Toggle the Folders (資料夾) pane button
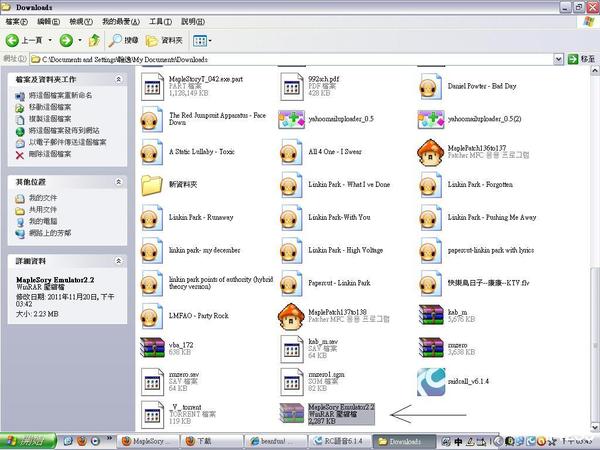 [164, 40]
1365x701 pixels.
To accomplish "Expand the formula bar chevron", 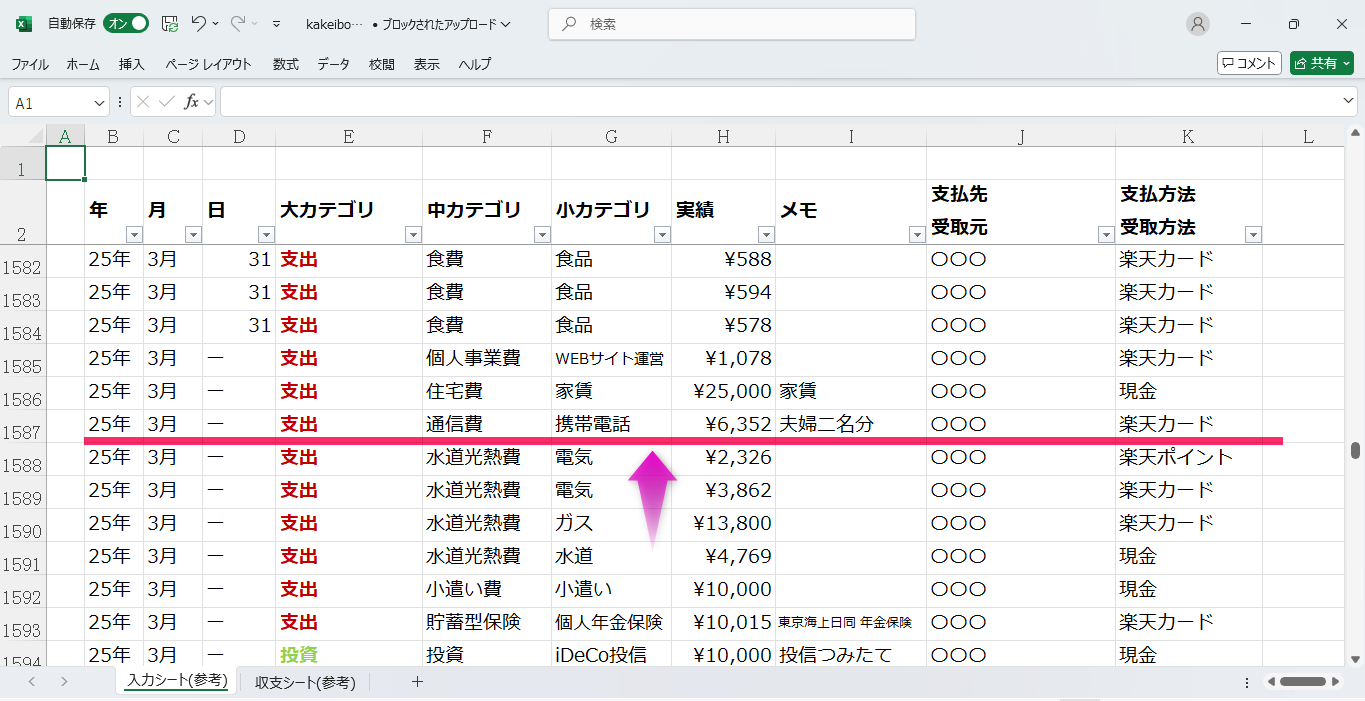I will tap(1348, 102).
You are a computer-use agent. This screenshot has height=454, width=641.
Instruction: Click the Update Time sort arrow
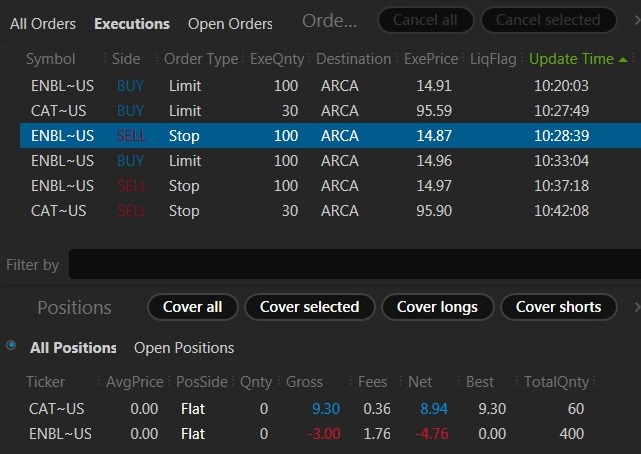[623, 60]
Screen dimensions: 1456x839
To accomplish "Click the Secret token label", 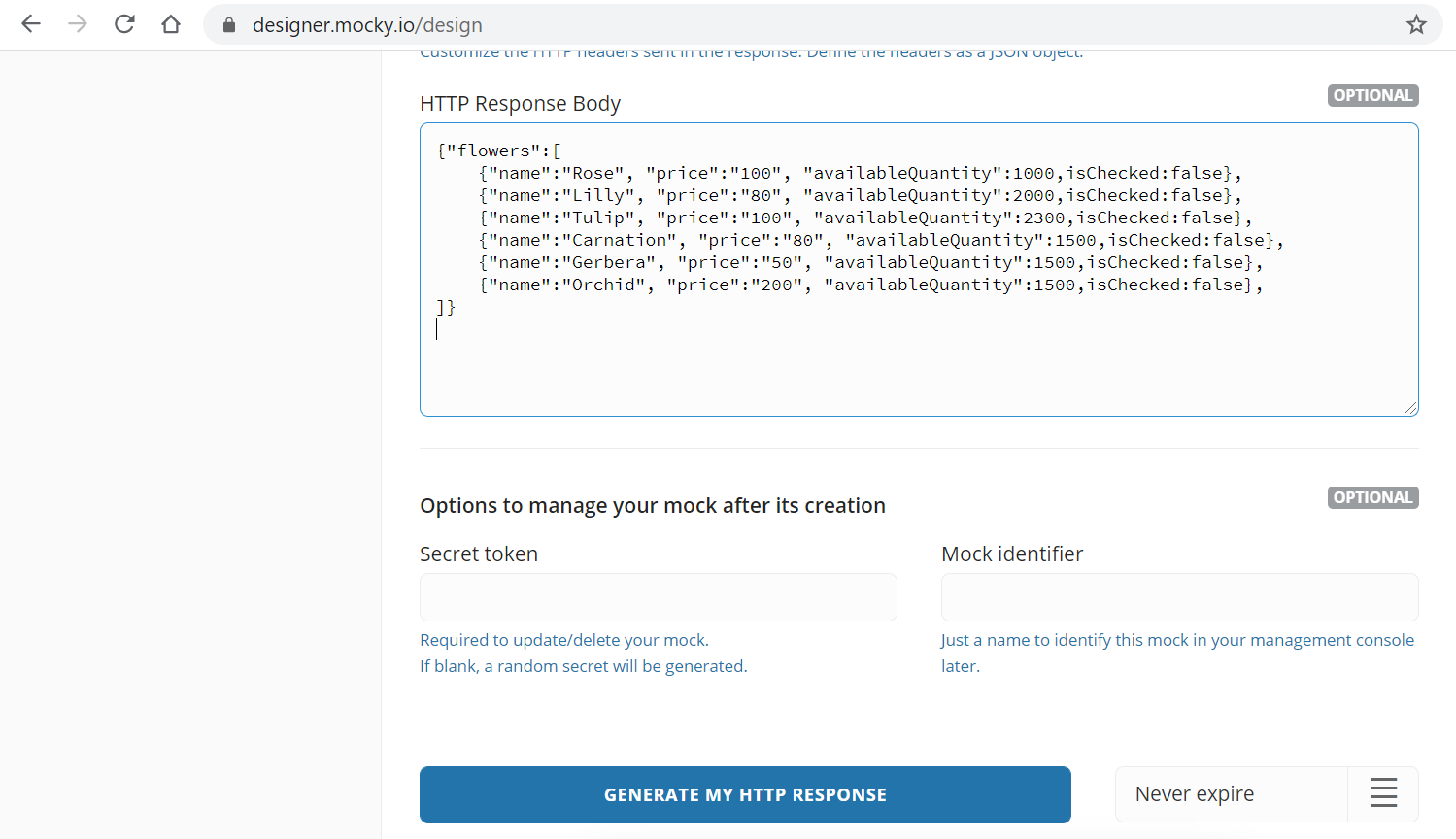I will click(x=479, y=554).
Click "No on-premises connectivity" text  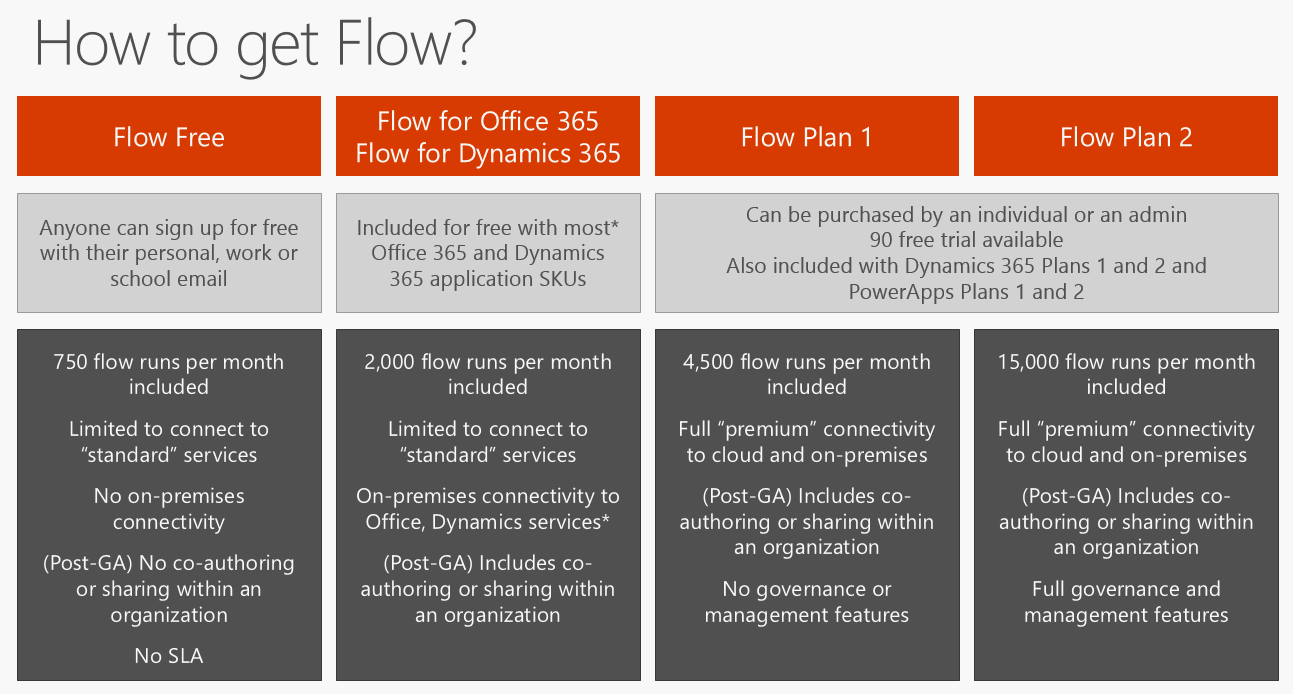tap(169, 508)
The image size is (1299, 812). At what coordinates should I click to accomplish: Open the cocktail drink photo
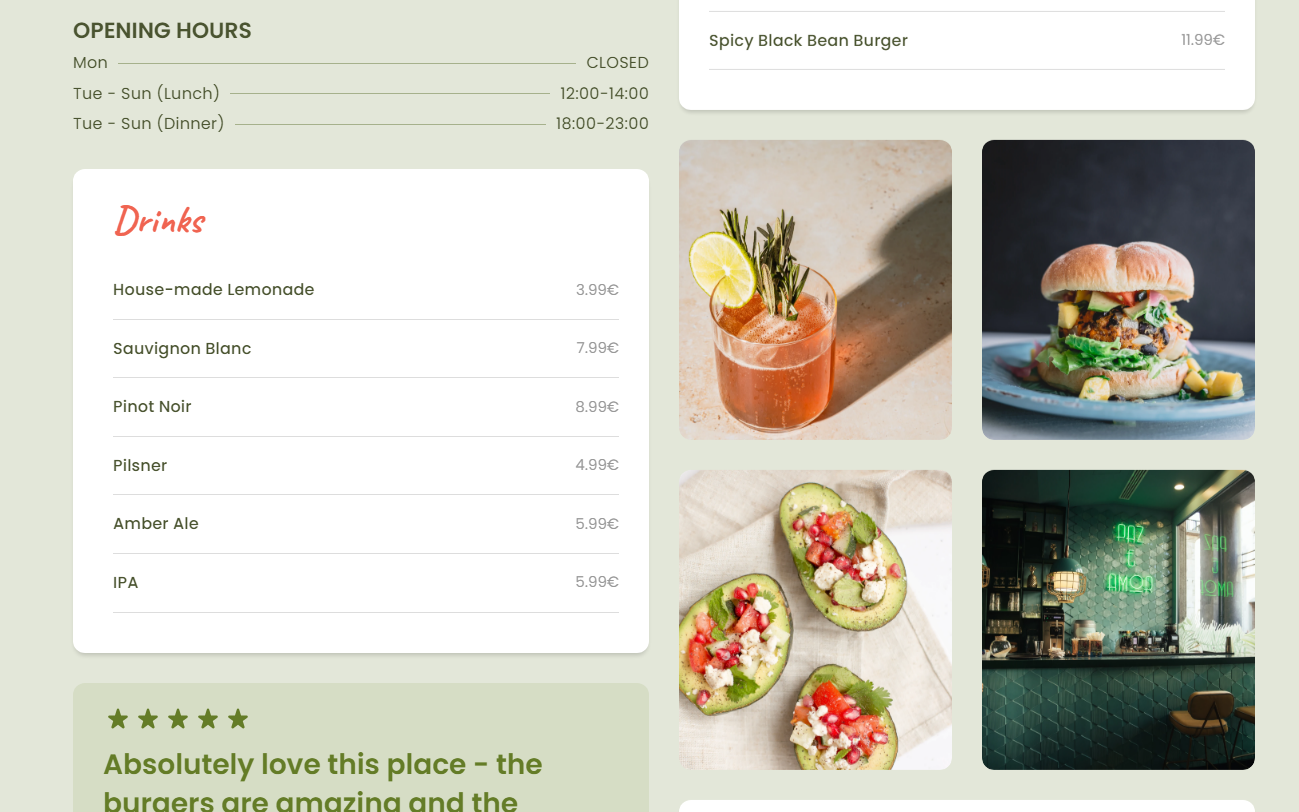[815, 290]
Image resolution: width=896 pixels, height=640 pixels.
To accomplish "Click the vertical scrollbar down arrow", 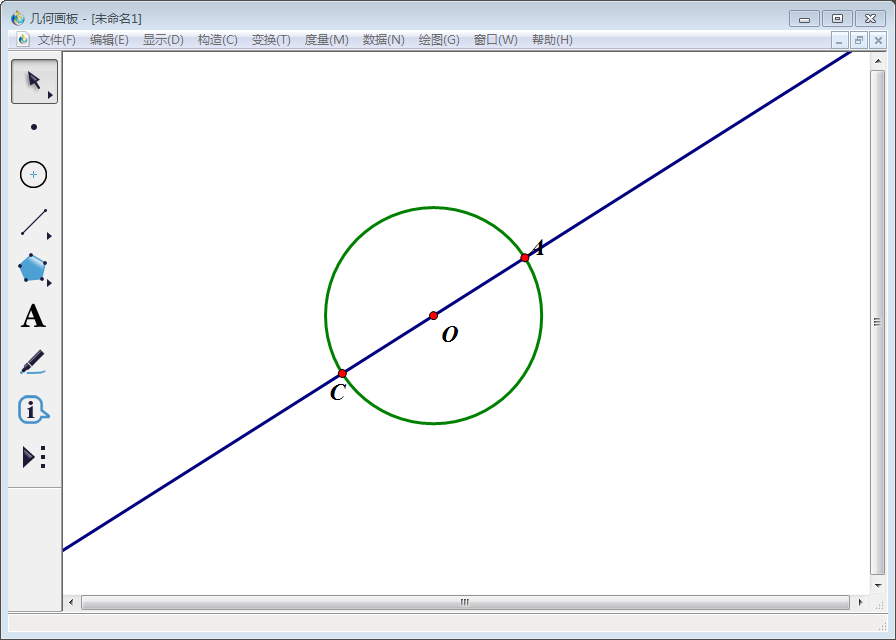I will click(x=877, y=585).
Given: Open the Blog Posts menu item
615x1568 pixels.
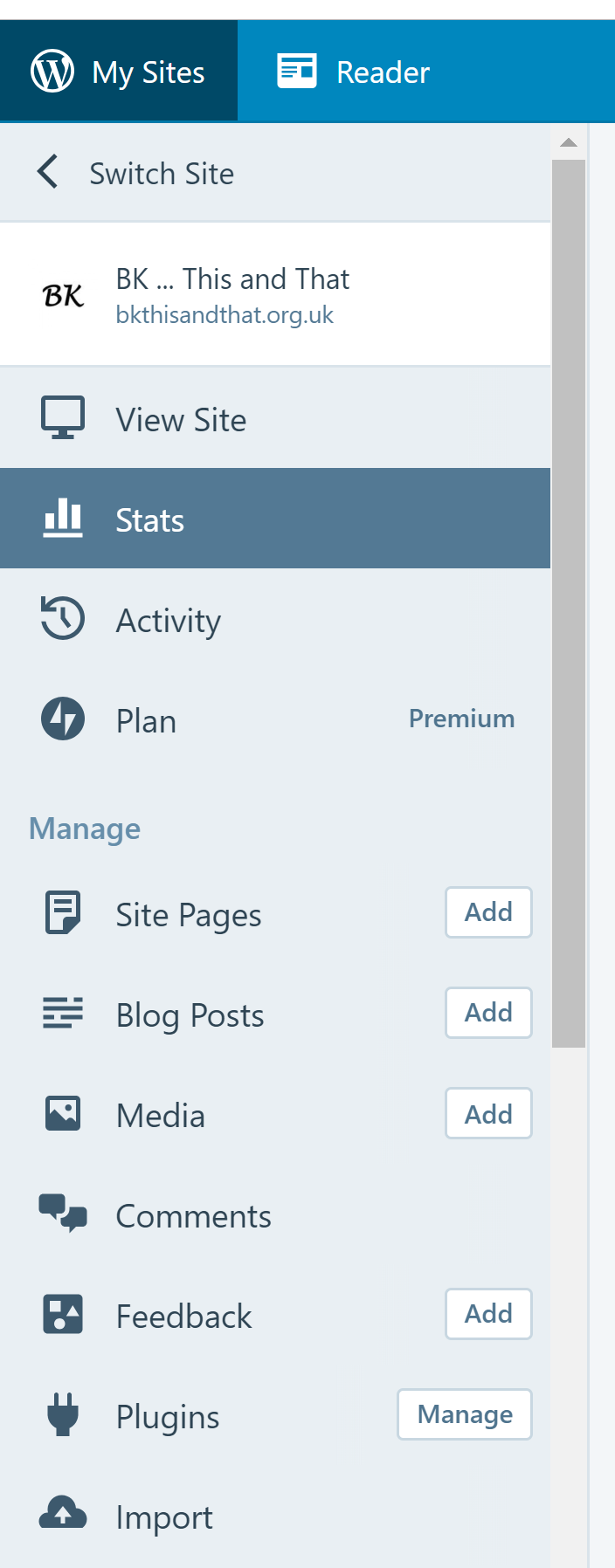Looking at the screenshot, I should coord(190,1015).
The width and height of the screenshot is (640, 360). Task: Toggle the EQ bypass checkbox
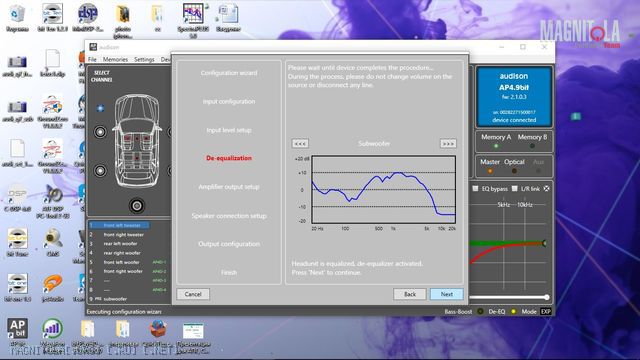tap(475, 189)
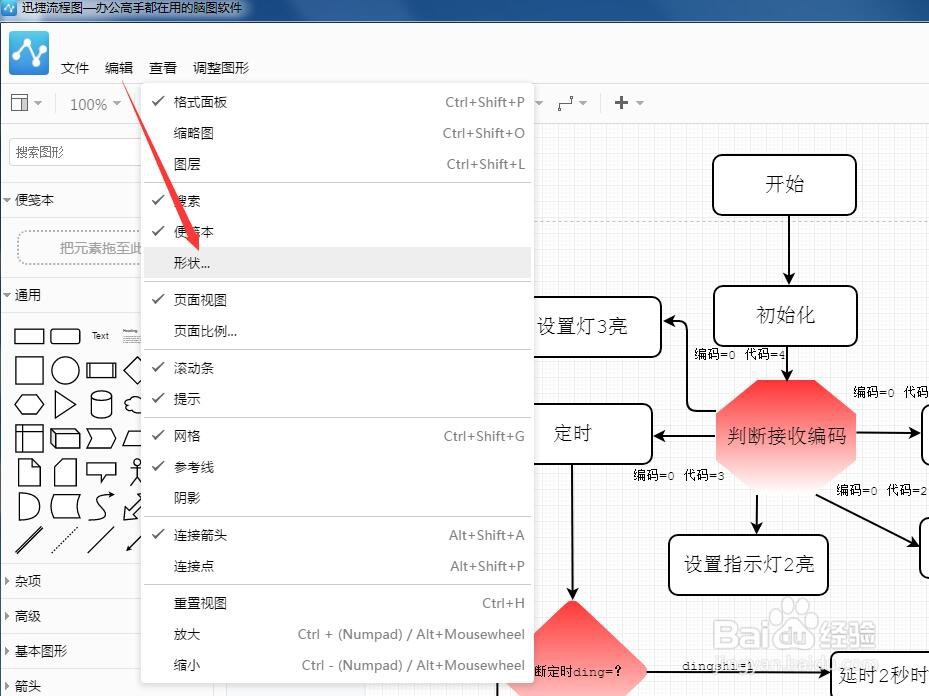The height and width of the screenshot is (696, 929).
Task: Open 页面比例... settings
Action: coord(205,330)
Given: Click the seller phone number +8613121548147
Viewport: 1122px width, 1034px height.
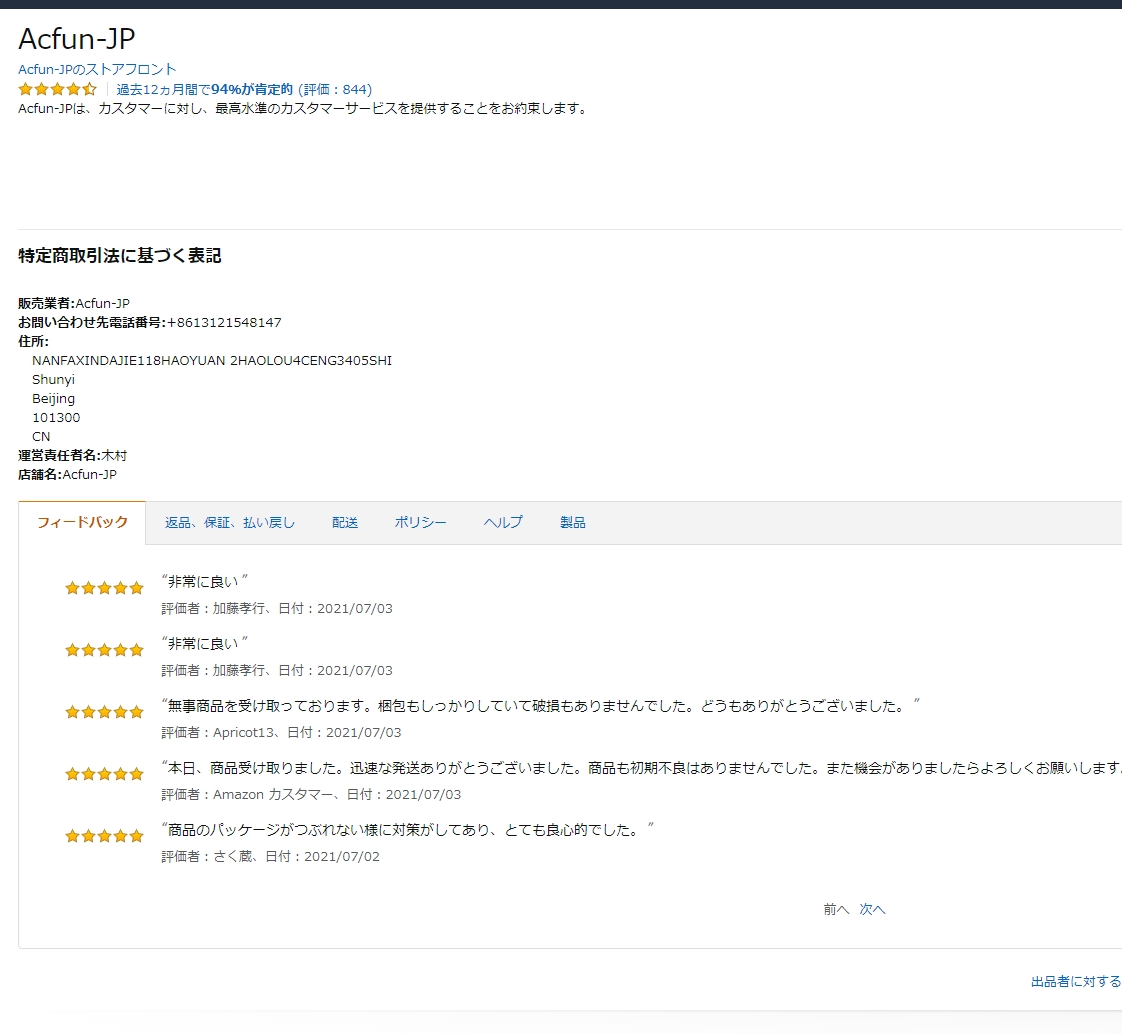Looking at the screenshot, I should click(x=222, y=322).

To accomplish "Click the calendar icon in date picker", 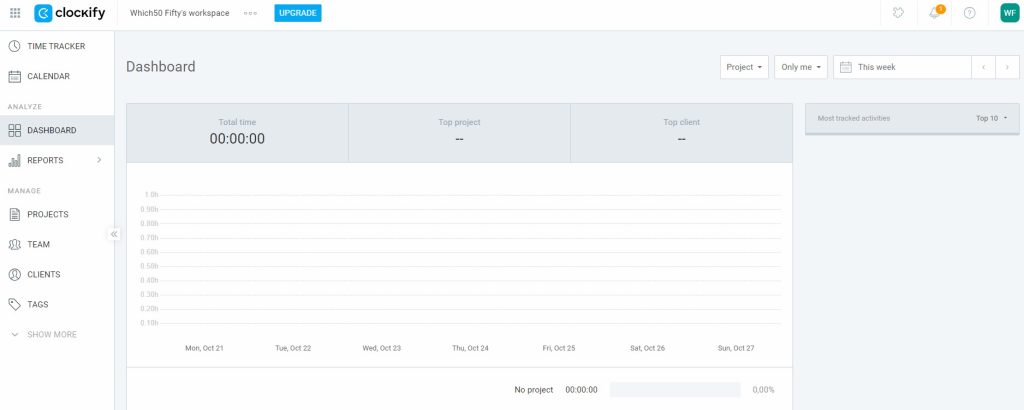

------

WHAT THIS TASK INVOLVES: Pick out, from the lines above, every one that contains the string "Given".

WRITTEN ANSWER:
Given: Open the Blog Posts menu item
Given: Click the seller phone number +8613121548147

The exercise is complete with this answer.